There are instances in everyone's life where one has to stop and choose between things. Each option leads to a unique path and a different outcome. We bear responsibility for what we choose and have to live with it. However, there are times where we have a choice but we dont get to make it, something or someone else does it for us. We just accept what has been done for us and move on. What do we make out of the choice? How do we react to its eventual outcome? Was it destiny or just sheer lack of trying or as some psychologist would say, insufficient internal locus of control?
Lets take an example. I get a call and have to meet this friend at a certain place. I have several alternatives for making the journey. I can go by bus, auto, bike or a car. However due to a time constraint I prefer a personal mode of transport. So, that would be either the bike or the car. Each has its pros and cons. The car is quite comfortable and I get to hear music though it takes longer to travel and traffic, parking can be issues. The bike is quick and economical but highly stressful and less safe. I would think about the place I have to go to , time of travel , returning time and other factors before I make a decision. That is what one does when he or she has the choice. Later if the person gets stuck in a huge jam or get hit by someone or get injured or is involved some freak occurrence which shall cause loss or damage, it would be something he can accept and move on for it was his decision.

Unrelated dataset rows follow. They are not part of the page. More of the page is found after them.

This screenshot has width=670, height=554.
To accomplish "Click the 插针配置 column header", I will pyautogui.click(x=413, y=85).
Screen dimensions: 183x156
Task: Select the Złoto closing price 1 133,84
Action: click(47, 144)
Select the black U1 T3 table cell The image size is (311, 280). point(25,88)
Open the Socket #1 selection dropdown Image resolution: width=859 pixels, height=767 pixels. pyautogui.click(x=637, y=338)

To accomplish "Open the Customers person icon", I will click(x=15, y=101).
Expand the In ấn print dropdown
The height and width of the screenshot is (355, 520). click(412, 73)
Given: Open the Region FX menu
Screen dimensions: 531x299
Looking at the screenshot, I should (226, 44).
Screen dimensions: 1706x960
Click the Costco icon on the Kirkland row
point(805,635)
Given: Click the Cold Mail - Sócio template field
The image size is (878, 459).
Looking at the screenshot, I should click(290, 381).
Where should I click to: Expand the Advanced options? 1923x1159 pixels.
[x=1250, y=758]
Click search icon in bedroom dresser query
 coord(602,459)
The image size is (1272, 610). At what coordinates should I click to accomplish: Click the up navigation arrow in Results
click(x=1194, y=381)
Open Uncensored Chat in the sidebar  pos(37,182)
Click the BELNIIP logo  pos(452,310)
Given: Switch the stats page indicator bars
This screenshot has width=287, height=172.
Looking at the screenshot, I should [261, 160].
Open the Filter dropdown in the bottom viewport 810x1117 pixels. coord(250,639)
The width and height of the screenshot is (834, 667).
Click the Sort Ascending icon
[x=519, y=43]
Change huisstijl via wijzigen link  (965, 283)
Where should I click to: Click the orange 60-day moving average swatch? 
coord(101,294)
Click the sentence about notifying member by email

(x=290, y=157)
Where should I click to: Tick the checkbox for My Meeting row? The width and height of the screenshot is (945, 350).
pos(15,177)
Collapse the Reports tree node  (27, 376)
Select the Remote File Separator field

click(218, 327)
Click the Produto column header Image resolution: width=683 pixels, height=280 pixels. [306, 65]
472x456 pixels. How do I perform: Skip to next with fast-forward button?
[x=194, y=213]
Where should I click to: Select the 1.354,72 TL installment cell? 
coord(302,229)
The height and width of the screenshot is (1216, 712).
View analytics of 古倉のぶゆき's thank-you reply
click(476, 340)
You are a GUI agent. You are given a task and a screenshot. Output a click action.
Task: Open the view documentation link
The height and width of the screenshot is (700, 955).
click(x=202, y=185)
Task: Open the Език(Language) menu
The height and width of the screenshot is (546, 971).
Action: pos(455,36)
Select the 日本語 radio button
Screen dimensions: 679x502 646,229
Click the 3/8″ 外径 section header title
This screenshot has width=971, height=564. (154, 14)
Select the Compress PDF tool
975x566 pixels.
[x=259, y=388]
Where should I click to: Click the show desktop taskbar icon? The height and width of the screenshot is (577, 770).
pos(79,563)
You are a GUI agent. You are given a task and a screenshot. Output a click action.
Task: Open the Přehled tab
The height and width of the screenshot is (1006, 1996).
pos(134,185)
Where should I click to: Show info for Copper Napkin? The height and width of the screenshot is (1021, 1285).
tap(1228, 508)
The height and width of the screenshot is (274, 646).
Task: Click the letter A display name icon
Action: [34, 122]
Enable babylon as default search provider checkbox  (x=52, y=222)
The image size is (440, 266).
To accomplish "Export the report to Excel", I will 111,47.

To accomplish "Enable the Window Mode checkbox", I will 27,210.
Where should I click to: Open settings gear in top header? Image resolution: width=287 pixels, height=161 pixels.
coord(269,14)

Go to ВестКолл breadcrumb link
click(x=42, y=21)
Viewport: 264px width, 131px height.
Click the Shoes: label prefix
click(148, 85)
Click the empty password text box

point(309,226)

But what we have the choice but are unable to make it for ourselves. We are quite keen on it but dont have the final say. Taking the same example as before, I have decided that I need personal transport and have to choose between the bike and the car. If however the car keys were missing and a few minutes of search dont yield them, the option of the car, though available, isnt really there. So though I may have chosen the car because I dint want to deal with the stress of swerving in and out in a bike, it doesnt matter. I shall have to settle for the bike or else abandon the trip(or the choice of using personal transport atleast).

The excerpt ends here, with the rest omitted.